Gamō Tadatomo


Gamō Clan

Gamō Tadatomo

Dewa Province

Lifespan:  Keichō 9 (1604) to 8/18 of Kanei 11 (1634)

Rank:  bushō, daimyō

Title:  Junior Fifth Rank (Lower), Vice Minister of Central Affairs, Senior Fourth Rank (Lower), Chamberlain

Bakufu:  Edo

Domain:  Lord of Dewa-Kaminoyama and Iyo-Matsuyama

Lord:  Tokugawa Iemitsu

Clan:  Gamō

Father:  Gamō Hideyuki

Mother:  Shōsei-in

Siblings:  Tadasato, Tadatomo, Sūhōin (daughter of Gamō Hideyuki)

Wife:  Seventh daughter of Naitō Masanaga

Gamō Tadatomo served as a daimyō during the early Edo period.  He was the head of the Kaminoyama domain in Dewa Province.  Later, he became the head of the Matsuyama domain in Iyo Province.  His true name was Tadachika.

In 1604, Tadatomo was born as the second son of Gamō Hideyuki, the head of the Mutsu-Aizu domain.  He was raised by a retainer of the family named Gamō Satoharu.  Asano Mitsuakira was a younger brother of a different father.

In 1612, Tadatomo was given the Matsudaira surname.  In 1626, he became the head of the Dewa-Kaminoyama domain with a fief of 40,000 koku.

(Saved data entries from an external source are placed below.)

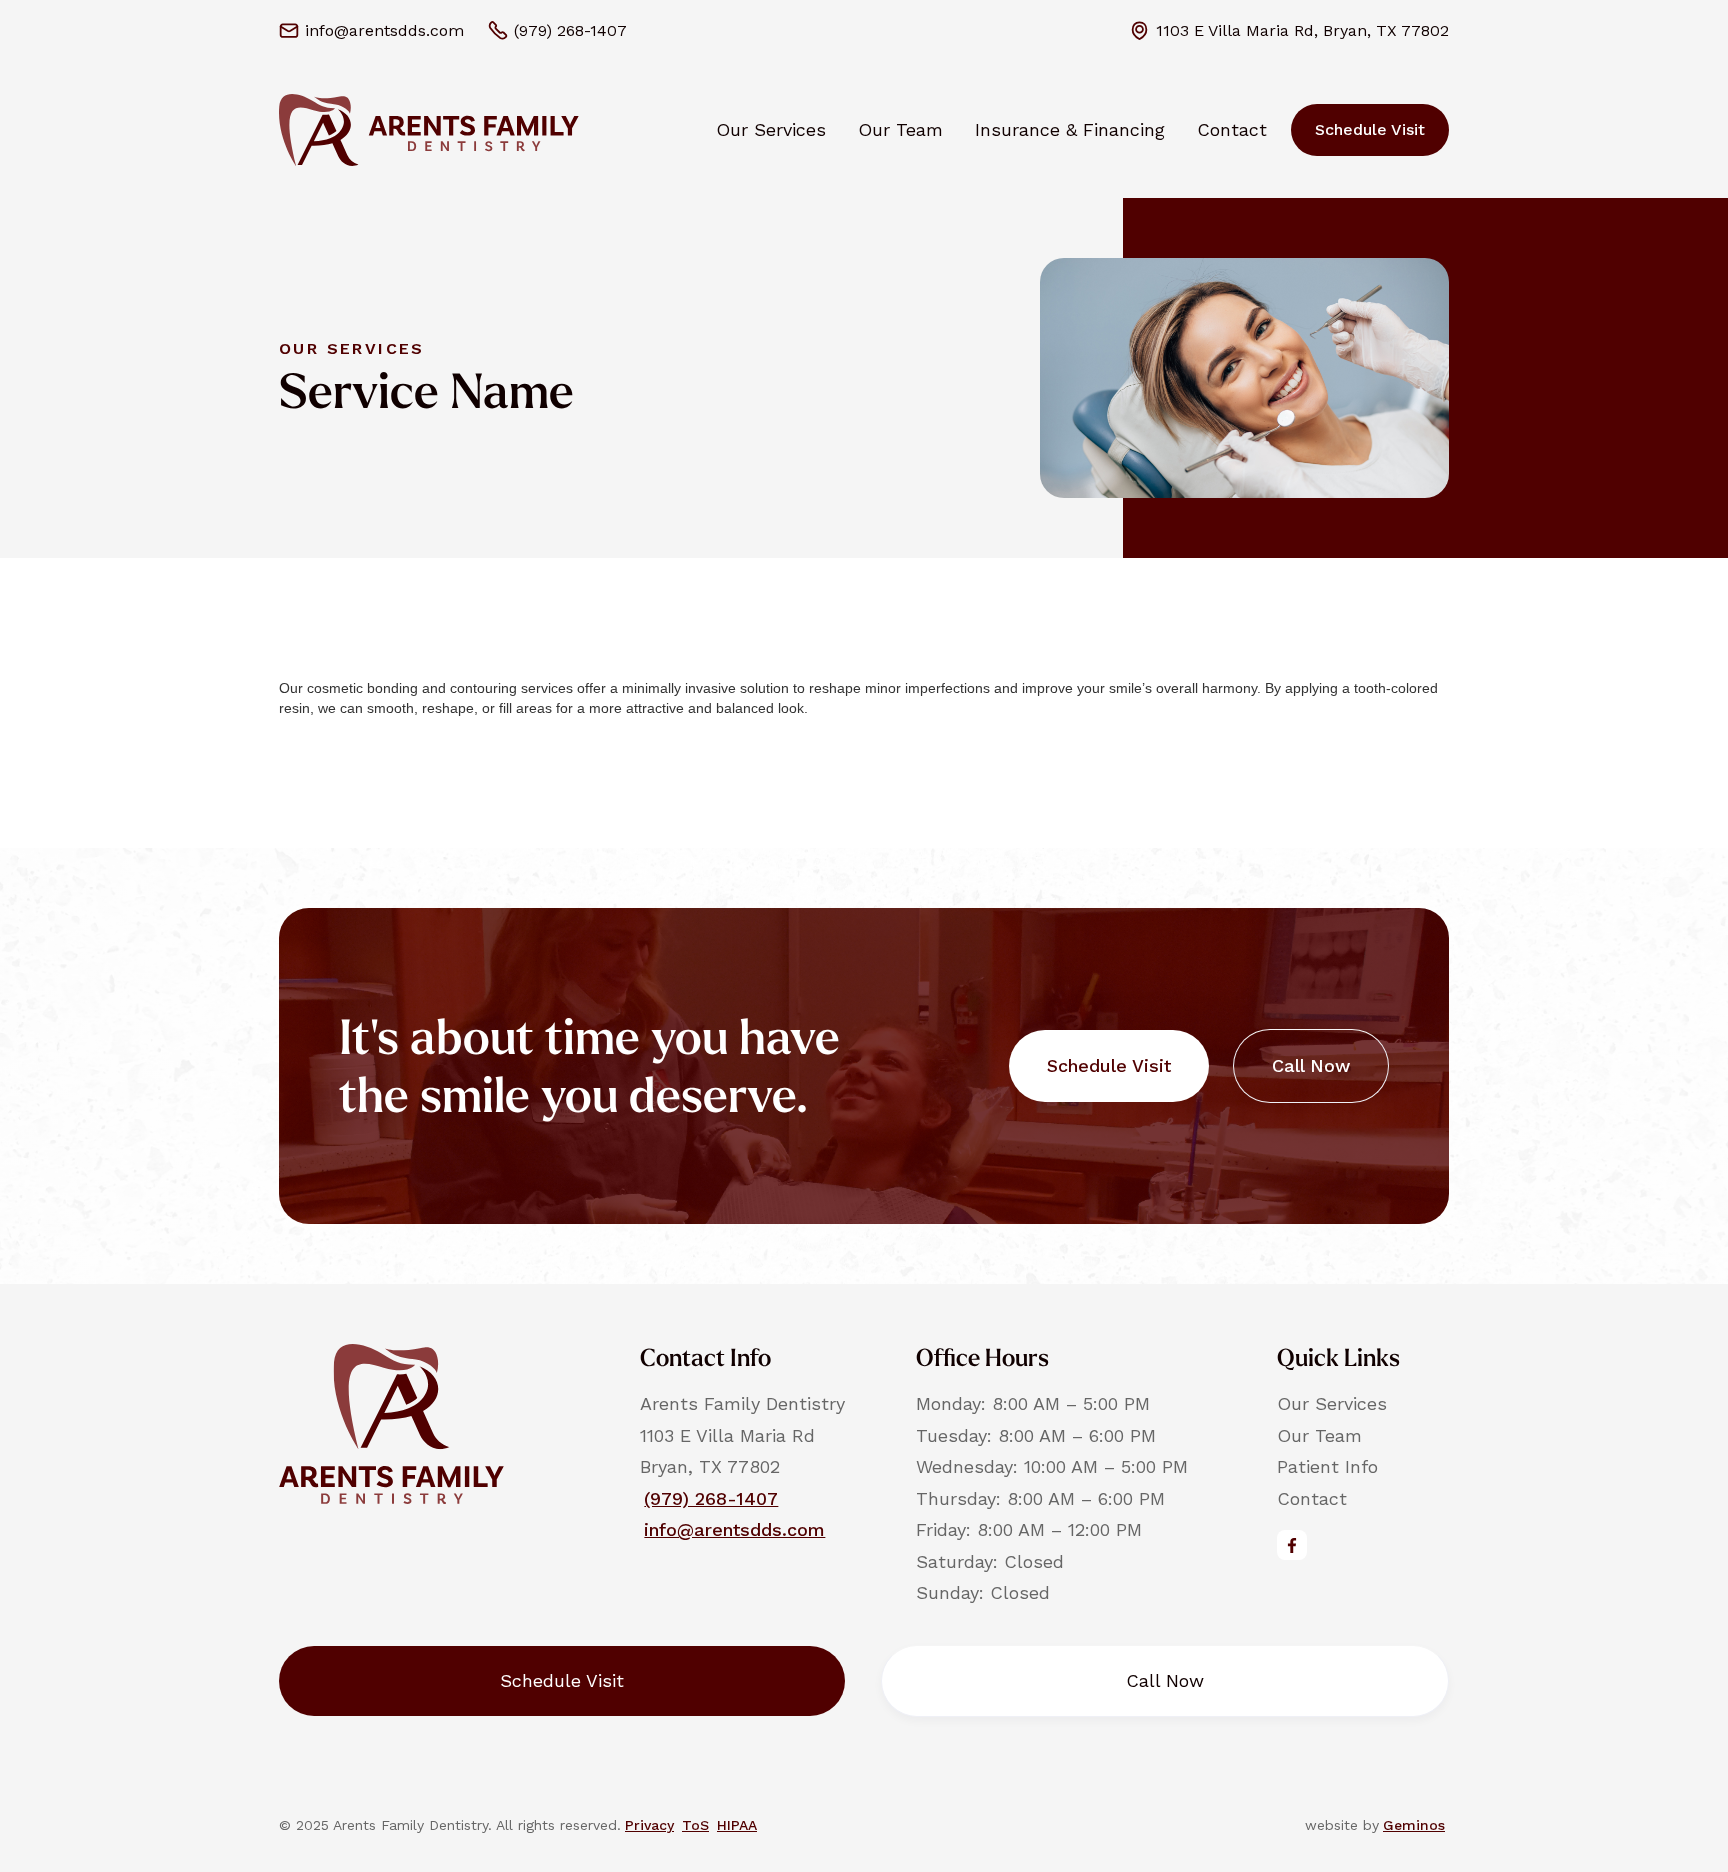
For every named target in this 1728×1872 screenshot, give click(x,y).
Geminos (1414, 1825)
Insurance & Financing (1070, 129)
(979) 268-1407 (711, 1498)
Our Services (771, 129)
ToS (695, 1825)
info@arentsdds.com (734, 1529)
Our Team (900, 129)
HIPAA (737, 1825)
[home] (429, 130)
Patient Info (1327, 1466)
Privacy (649, 1825)
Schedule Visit (1370, 129)
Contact (1232, 129)
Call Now (1311, 1065)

In 1627, Tadatomo’s older brother, Gamō Tadasato (the head of the Aizu domain) died earlier without an heir so that naturally would have been the end of the Gamō clan, but because his mother, Shōsei-in, was the daughter of Tokugawa Ieyasu, the Edo bakufu allowed Tadatomo to inherited the headship of the family.   The domain was reduced and transferred from Aizu with a fief of 600,000 koku to Iyo-Matsuyama with a fief of 240,000 koku.  Nevertheless, perhaps owing to the influence of his faithful formal wife, good governance, or projects such as the construction and relocation of temples, he made notable contributions while managing the domain.  In particular, he put effort into completing the construction of his base at Matsuyama Castle, developing the outer citadel.

In 1630, Tadatomo addressed a dispute that arose again with senior retainers; however, the matters at issue could not easily be resolved for three (3) years, so Tadatomo aimed for the bakufu to render a verdict and finally attain a resolution.  As a result, not only were elders from the Fukunishi, the Seki, the Oka, and the Shiga ousted or exiled, the chief retainer named Gamō Satoie was put on leave and called out from among many to face consequences.

In the Edo period, daimyō were required to alternate between Edo and their home provinces in service to the Edo bakufu.  In 1634, while traveling for official attendance service, Tadatomo suddenly died in the Kyōto residence for his domain.  He was thirty-one years old.  Although uncertain, he may have died from smallpox as did his older brother, Gamō Tadasato.  He did not have an heir so his demise brought an end to the Gamō family.  Owing to Tadatomo’s death, the Ōmi-Gamō lineage ended, but there was talk among residents that divine punishment served as the underlying cause.

There is a portrait of Tadatomo handed-down over generations in the Iyo-Enpuku Temple in Matsuyama.

Anecdotal horror story

After Tadatomo became the head of the domain, a long time passed without the birth of a male heir, but soon he directed his resentment toward pregnant women in the domain, apprehending and killing them and their unborn children in a repeated series of tragic events.  It was said that the hatred of pregnant women who met untimely deaths culminated in the end of the Gamō family.  As evidence, there is a stone cutting board in Matsuyama Castle, and in the park built on the castle ruins, one can still hear the sound of sobbing.  This type of story can also be heard, among others, with respect to a well at Himeji Castle where a consort of Kodera Norimoto named Okiku had been killed and abandoned.